Mexico Passes New “Anti-Meme” Law that Restricts Criticism of Politicians

Mexico has passed legislation that could serve to impede the ability of citizens to criticize politicians.

Mexico is using nebulous grounds to prevent the sharing of memes that ridicule politicians (PanAm Post).

The international wave of cyber censorship has now arrived in Latin America, via Veracruz state, in southern Mexico, this time under the guise of a new “anti-meme” law.

Both civil society organizations and users of social media have argued that the “gag” strategy within the reform is an affront to the right to freedom of expression.

The bill in question consists of a reform made to Article 196 of the local penal code that considers as “cyber-bullying” the dissemination of lascivious or malicious information about a person, which causes psychological, family, or work-related harm.

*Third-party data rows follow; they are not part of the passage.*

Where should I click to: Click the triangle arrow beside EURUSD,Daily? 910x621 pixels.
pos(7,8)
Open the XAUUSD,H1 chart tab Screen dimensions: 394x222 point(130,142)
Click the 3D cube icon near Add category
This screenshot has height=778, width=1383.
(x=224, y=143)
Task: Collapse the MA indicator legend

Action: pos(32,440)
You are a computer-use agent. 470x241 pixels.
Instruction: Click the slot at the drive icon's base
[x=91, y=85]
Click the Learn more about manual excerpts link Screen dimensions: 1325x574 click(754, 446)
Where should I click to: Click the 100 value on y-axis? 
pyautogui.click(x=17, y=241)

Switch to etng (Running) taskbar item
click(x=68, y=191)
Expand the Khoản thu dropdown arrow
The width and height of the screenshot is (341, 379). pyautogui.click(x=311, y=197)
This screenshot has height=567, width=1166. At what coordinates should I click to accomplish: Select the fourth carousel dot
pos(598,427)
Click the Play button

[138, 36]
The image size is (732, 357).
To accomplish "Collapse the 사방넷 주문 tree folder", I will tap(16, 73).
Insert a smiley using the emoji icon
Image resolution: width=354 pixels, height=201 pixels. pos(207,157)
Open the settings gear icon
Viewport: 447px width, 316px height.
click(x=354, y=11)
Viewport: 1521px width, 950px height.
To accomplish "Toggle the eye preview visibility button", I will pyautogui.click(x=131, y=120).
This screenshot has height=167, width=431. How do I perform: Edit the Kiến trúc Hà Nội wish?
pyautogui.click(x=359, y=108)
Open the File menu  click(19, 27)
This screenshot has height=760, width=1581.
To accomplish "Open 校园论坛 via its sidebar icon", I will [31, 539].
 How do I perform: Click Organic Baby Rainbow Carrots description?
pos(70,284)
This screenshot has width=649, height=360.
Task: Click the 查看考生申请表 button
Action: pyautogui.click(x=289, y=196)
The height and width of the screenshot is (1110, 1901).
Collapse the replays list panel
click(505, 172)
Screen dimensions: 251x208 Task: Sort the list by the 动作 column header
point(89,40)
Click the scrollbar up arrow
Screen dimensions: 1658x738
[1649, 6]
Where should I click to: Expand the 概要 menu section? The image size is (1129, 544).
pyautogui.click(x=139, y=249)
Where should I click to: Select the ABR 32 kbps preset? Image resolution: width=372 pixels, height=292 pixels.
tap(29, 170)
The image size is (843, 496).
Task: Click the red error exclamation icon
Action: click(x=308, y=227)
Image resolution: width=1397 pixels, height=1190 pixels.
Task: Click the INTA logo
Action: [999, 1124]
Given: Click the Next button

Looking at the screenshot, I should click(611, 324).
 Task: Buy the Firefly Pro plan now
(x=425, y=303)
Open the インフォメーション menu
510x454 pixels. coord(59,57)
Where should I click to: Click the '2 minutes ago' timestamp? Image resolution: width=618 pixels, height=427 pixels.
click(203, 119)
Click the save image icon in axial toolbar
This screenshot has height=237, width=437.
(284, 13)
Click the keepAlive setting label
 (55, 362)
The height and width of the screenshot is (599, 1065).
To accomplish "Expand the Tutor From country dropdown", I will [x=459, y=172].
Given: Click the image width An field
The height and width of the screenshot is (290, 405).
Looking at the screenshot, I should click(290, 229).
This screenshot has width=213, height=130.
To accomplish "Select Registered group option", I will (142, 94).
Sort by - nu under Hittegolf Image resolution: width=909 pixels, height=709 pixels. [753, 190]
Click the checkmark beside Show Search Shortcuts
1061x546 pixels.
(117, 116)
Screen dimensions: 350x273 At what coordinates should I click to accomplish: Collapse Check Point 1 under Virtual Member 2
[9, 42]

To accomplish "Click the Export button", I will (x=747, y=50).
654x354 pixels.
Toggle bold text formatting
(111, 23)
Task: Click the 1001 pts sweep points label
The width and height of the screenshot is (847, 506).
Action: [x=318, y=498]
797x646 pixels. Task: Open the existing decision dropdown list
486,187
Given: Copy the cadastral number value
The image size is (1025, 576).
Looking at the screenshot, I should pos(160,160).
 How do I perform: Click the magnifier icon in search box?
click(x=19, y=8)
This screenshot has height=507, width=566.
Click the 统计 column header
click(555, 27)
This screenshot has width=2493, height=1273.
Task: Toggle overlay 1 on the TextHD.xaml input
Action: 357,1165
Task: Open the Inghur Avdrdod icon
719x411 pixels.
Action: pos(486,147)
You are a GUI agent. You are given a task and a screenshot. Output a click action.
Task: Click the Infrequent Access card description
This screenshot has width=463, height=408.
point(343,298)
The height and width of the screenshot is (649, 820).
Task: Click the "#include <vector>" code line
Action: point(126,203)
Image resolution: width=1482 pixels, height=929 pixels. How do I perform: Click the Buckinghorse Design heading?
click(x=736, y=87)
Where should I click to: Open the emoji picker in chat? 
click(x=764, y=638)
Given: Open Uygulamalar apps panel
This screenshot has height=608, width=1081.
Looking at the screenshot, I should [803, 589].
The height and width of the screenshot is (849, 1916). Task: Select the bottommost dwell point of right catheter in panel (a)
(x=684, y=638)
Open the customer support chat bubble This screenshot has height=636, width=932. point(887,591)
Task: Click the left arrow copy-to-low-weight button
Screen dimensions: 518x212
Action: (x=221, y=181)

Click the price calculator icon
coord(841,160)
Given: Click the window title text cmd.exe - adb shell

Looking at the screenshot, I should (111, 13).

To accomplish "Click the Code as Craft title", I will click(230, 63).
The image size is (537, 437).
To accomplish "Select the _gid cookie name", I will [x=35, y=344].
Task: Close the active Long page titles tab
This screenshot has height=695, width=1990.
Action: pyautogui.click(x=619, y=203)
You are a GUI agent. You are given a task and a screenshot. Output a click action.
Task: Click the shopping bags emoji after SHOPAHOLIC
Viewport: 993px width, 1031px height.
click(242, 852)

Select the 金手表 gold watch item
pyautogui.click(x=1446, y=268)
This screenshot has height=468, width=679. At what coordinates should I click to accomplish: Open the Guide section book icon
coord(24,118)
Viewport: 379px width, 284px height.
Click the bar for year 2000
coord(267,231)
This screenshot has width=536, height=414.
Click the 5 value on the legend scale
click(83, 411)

Passed by unanimous consent, the bill, proposed by a deputy José Kirsch Sánchez, of the leftist PRD party, will impose “from six months to two years in prison, and up to one hundred days of work in favor of the community to whomever, using any means of digital communication, disseminate harmful or malicious information about another person, revealing, transferring, or transmitting one or more images, audio-visual recordings, or texts, which damage their reputation or self-esteem and cause them to be affected by psychological, family, or work situations, or in their daily environment.”

In principle, the reform seeks to protect citizens from possible personal attacks. However, its scope is so wide that it has the potential to completely suppress humor and, above all, criticism of the political class. This is why it is not a surprise that this reform has arisen at the behest of the political class, because they will enjoy the greatest benefits.

It is clear that the diffusion of unverified information is both irresponsible and dangerous. However, a measure that can criminally penalize citizens for this fact sets not only a precedent for censorship of freedom of expression, but also gives politicians the power to determine what information can be disseminated and what can not.

All the elites in the governing class will have to do is declare something to be a “rumor”: be it a fact, figure, or important event. Those who question authority will be ostracized, and even potentially criminally penalized.

The first inconsistency with the bill arises is in the name of the term “cyberbullying” itself. According to the deputies, it entails “putting on the Internet a compromising image (real or photomontages), sensitive data, things that can harm or embarrass the victim, or damage their relationships.”

Although the measure refers to the disclosure of confidential or false information, in the example it does not provide exceptions for sharing true information. So it is sufficient in the eyes of the law, that the information disseminated damages the other party, even if it is completely true information.

Although the reform was proposed by the PRD, it was supported by independent deputies Miriam Judith González Sheridan and Eva Cadena Sandoval, and by PAN legislators María Josefina Gamboa and María Elisa Manterola Sainz.

In 2013 the Supreme Court of Justice declared unconstitutional a law that was approved by the Veracruz legislators with which they intended to punish the issuance of false statements through social networks.

It should be noted that this law was approved during the Government of Javier Duarte, who is now imprisoned for corruption and drug trafficking. Among other complaints, during his tenure, he built a mansion of USD $2 million, while 25 billion Mexican pesos disappeared under his watch.

Data provided by the pollster INEGI showed that 95% of the inhabitants of Veracruz think that corruption is common, or very common, which is why the state was ranked second most corrupt in all of Mexico in a study.

With this reform, when dealing with a case of corruption, a phenomenon that reaches the highest echelons in Veracruz, those who denounce the act are attacked and those who commit the corruption reap the benefits.

Thus, a law that is purported to protect citizens, in reality serves to prevent the dissemination of any incriminating information about those who are criticized the most on social networks: politicians.

International precedents

In September of this year, in spite of the resistance of tech leaders like Wikipedia founder Jimmy Wales, and internet guru Sir Tim Berners-Lee, European legislators managed to incorporate Article 13, known by its detractors as the “meme killer”, because it puts an end to this creative way of illustrating that which diffuses ideas with images.

Like Article 11, what the European reform aims to control is copyright; thus, all information disseminated on social networks must be authorized, even when it means paying for the dissemination of images.

Thus, the bureaucracy and the political class that feeds, is now threatening our very sense of humor: our ability to make jokes.